Leaf Senescence in a Nonyellowing Mutant of Festuca pratensis: Metabolism of Cytochrome f

• Published in: Plant physiology (Bethesda) Vol. 93; no. 2; pp. 588 - 595
• Main Authors: T. G. Emyr Davies, Thomas, Howard, Thomas, Barry J., Lyndon J. Rogers
• Format: Journal Article
• Language: English
• Published: Rockville, MD American Society of Plant Physiologists 01.06.1990
• Subjects: Antibodies; Antiserum; Biological and medical sciences; Cellular senescence; Chloroplasts; Cytochromes; Fundamental and applied biological sciences. Psychology; Genotypes; Leaves; Plant physiology and development; Plants; Plastids; Senescence and abscission; Thylakoids; Vegetative apparatus, growth and morphogenesis. Senescence; Monocotyledones; Membrane protein; Senescence; Stability; Plant leaf; Thylakoid; Cytochrome f; Festuca pratensis; Investigation method; Gramineae; Angiospermae; Pigment protein complex; Turnover; Spermatophyta; Mutation; Fodder crop
• ISSN: 0032-0889; 1532-2548
• DOI: 10.1104/pp.93.2.588

In a mutant genotype of Festuca pratensis Huds., net degradation of a number of thylakoid membrane proteins during senescence is impaired.
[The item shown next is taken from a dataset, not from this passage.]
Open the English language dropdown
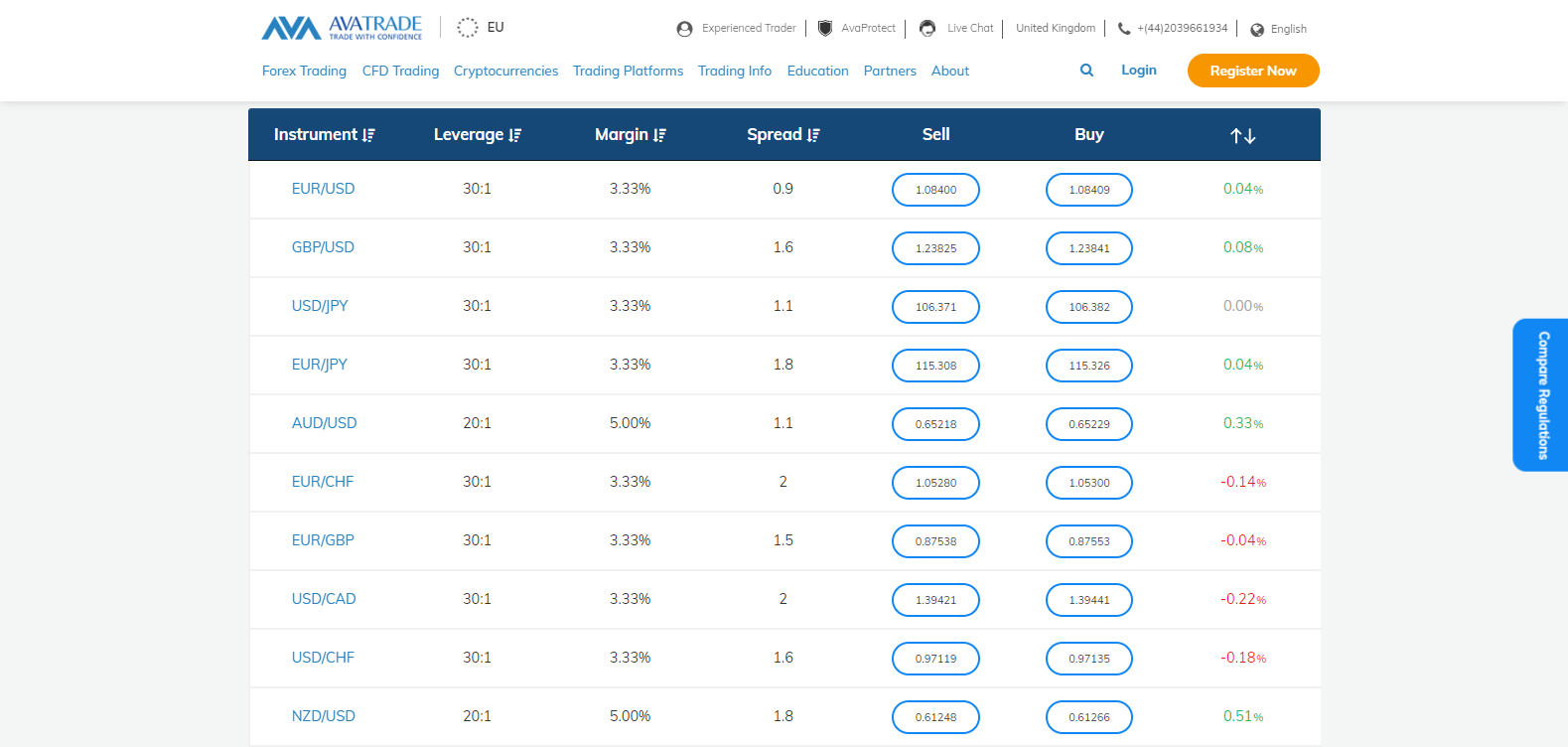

Previous studies have suggested that the highly hydrophobic intrinsic chlorophyll-binding proteins were the definitive subjects of the metabolic lesion. In the present study we find that cytochrome f, as determined by haem-staining, Western blotting, enzyme-linked immunosorbent assay, and immunogold electron microscopy, is also abnormally stable in the mutant. The structural feature common to all the proteins in the mutant so far recognized to be abnormally stable is possession of a tetrapyrrole prosthetic group. It is suggested that degradation of chlorophyll and haem may regulate degradation of the associated apoproteins, and hence has an important role to play in membrane protein turnover and in mobilisation of amino acids during chloroplast disassembly.